White Winds

Publication Year: 1982.

White Winds. Joe Wilcox. Hwong Publishing, Los Alamitos, California, 1981. 499 pages, black-and-white photographs, illustration, map, tables. $14.95.

The 1974 American Alpine Journal has a review by Arlene Blum of Howard Snyder’s book of the tragic 1967 Wilcox expedition on Mount McKinley. The story is of a climb up the Muldrow Glacier that combined two separate groups: a nine-man team led by Joe Wilcox and a three-man team of Colorado climbers led by Snyder. Blum’s review of The Hall of the Mountain King observed the apparent one-sidedness of Snyder’s account, which makes continual and quibbling criticism of Wilcox’s leadership and comparisons between the experiences and strengths of the two groups—always to the benefit of Snyder. “Snyder is a bit overanxious to prove his blamelessness for the catastrophe,” Blum wrote of this first account of a disaster that claimed the lives of 7 of the 12 climbers, due to a summit storm.

White Winds is Wilcox’s side of the story. The first 200 pages of the book describes the planning and organization of the expedition and the climb’s beginnings. Wilcox then documents the prelude to the tragedy— copies of pre-expedition correspondence, each man’s climbing resumes, food and equipment lists show a keen anticipation of many problems on the mountain. The description of the summit storm is supported through diaries, radio logs, and weather forecasts, and a scenerio is postulated on what probably happened to those who perished. (Only three bodies were ever found.) Wilcox includes a classification of windstorms, wind- chill chart, a list of McKinley fatalities (1932 through 1980), and a Mount McKinley “White Winds Index,” designed to convert predicated winds to maximum possible gusts in the summit region.

A successful summit climb had been made in good weather on July 15, by Wilcox in company with the Colorado trio; four members of Wilcox’s party had elected to remain at high camp to make the climb the next day with the remaining four coming up from below. Contrary to Snyder’s account, however, and not in agreement with the analysis of the tragedy presented in the AAC’s 1968 Accidents in North American Mountaineering (which apparently was based more on input from Snyder than from Wilcox), there was no advance warning of the devastating storm that killed those descending from the second successful summit assault. Wilcox’s documentation of radio logs discloses that at no time was a storm alert given the party—yet this has been the chief criticism of the acts leading to the tragedy.

Through meticulous post-expedition research, Wilcox includes an impressive treatise on the storm that affected the McKinley region during that period of July 18 to 26, 1967. From weather records at various lowland stations around McKinley, he calculated that the storm may have been the worst ever encountered by mountaineers anywhere on earth. Wilcox’s analysis of the weather and wind patterns in the McKinley area have received highly favorable response by professional meteorologists and his documentation has been archived in the library of the National Weather Service. The inclusion of this material alone makes the book a valuable reference to all who propose trips to the upper parts of the great peak.
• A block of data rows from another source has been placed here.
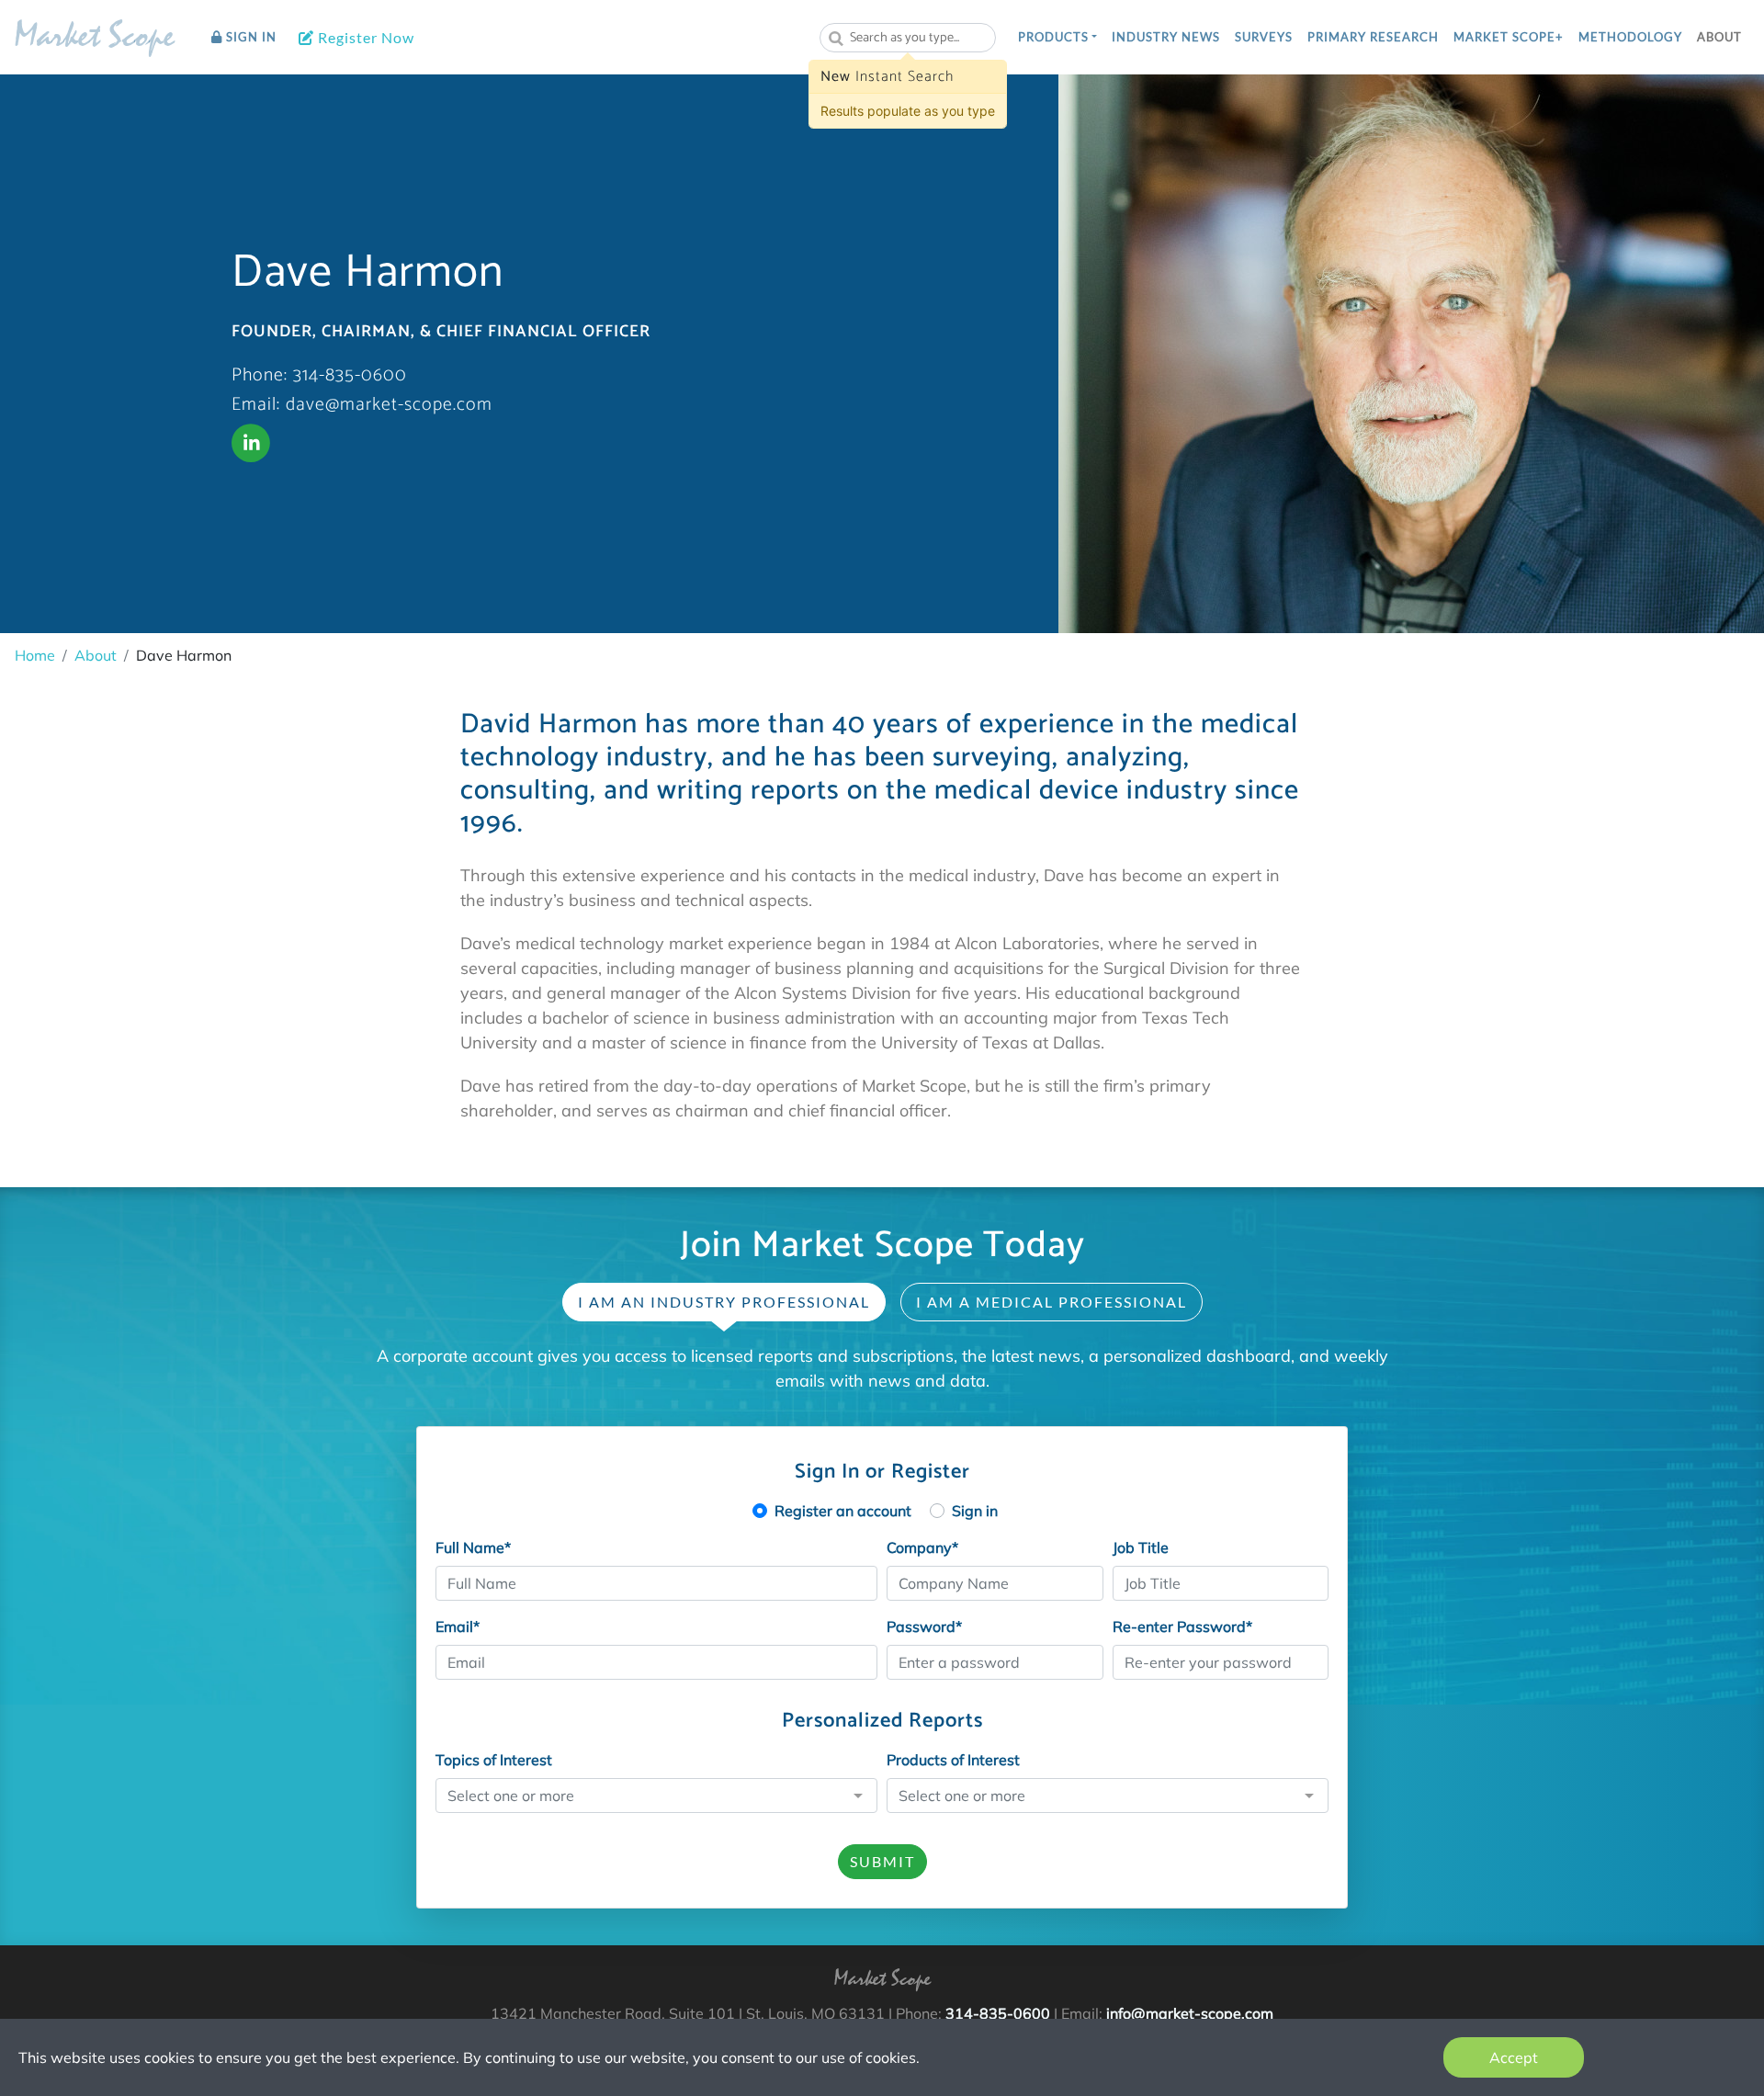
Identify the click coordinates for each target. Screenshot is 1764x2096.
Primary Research (1373, 36)
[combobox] (908, 37)
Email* (457, 1626)
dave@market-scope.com (389, 405)
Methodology (1630, 36)
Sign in (975, 1510)
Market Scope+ (1508, 36)
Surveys (1264, 36)
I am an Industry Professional (724, 1301)
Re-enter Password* (1182, 1626)
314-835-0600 (350, 375)
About (1719, 36)
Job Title (1141, 1547)
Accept (1513, 2057)
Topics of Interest (493, 1759)
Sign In (249, 36)
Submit (882, 1861)
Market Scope (95, 39)
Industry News (1166, 36)
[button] (1057, 37)
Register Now (364, 37)
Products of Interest (953, 1759)
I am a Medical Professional (1051, 1301)
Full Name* (473, 1547)
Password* (924, 1626)
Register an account (843, 1510)
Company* (922, 1547)
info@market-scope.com (1189, 2013)
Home (35, 655)
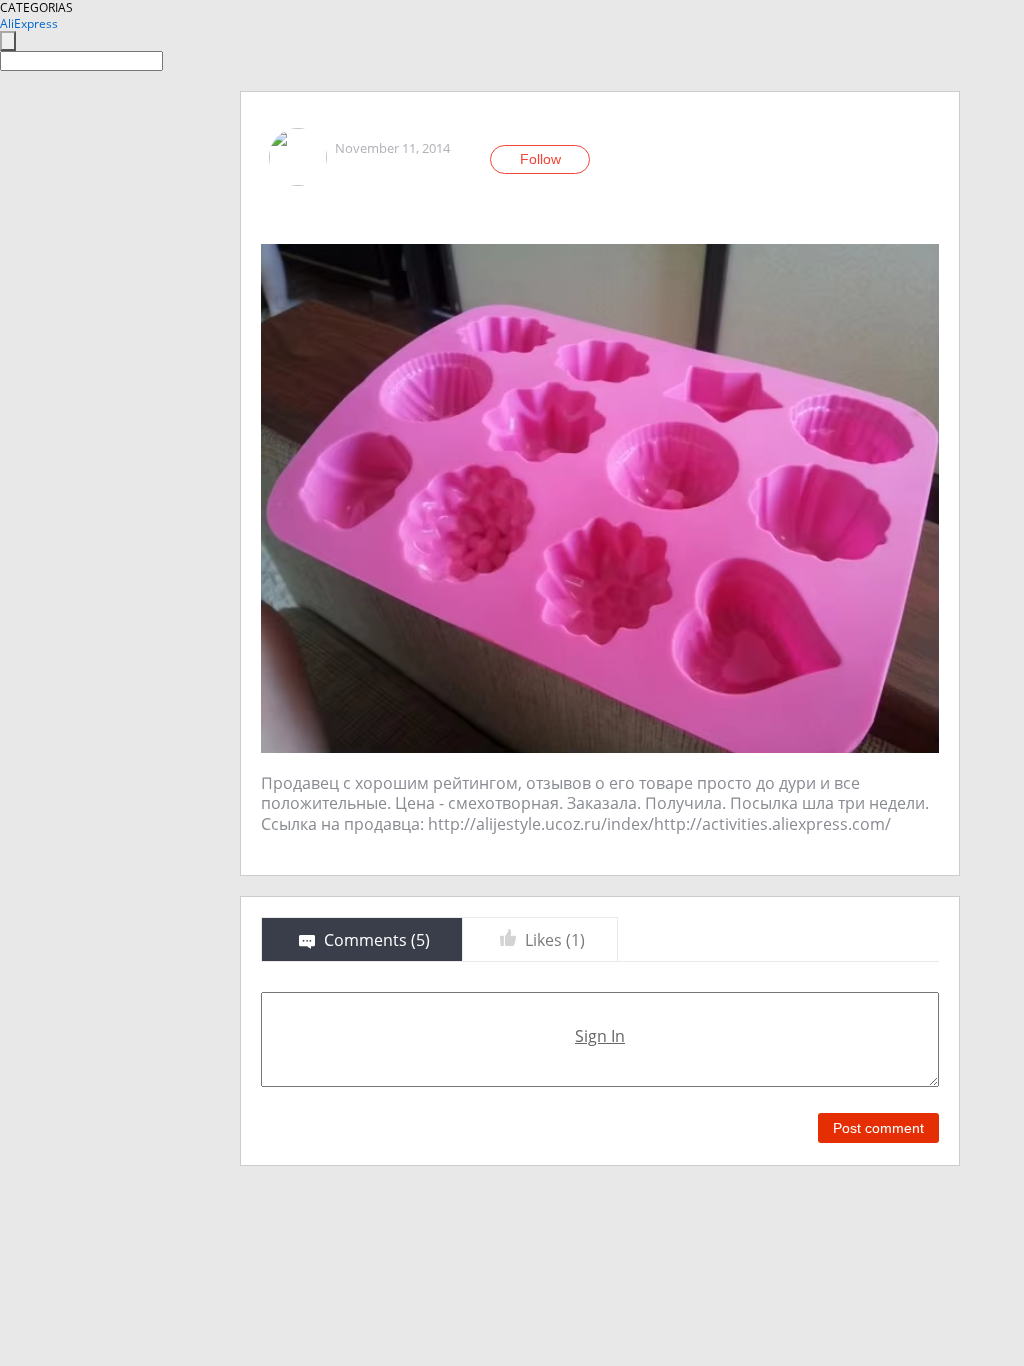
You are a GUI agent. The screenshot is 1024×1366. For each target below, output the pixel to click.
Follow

The book is well-written and provides an unusually complete description of the ascent by the old Muldrow Glacier route. Even the occasional surfacing of personality conflicts between the two groups (or their leaders) didn’t entirely spoil the experience and there were many good days and high thoughts. Wilcox’s account reveals no unusually weak or ill climbers in his group (as stated by Snyder), and apparently they did most of the trailbreaking up the glacier and in the deep snows of Karstens Ridge. Only the upper Harper Glacier and in the successful summit climb did the Colorado group assert itself. Wilcox makes no direct or acrimonious references to contradictions with Snyder’s book. However, for a detailed, point-by-point (sometimes nit-picking) discussion of the contradictions, he has published a limited- edition companion volume, A Reader’s Guide to The Hall of the Mountain King; he provides these gratis to those with an interest in comparing the two accounts.

We might wonder at the long 15-year interval between the tragedy and the appearance of White Winds. Why revive old wounds and painful memories for survivors and the relatives and friends of those who perished? The answer seems to be a deep need by Wilcox to expiate himself and shed a heavy moral and emotional load. “I have been a reluctant author,” he writes. “For the disaster was deep and personal— the loss of friends as close as brothers… only a strong feeling of obligations to mountaineers, to the public and to history has prevailed, driving this work to completion and relieving me of an immense burden.”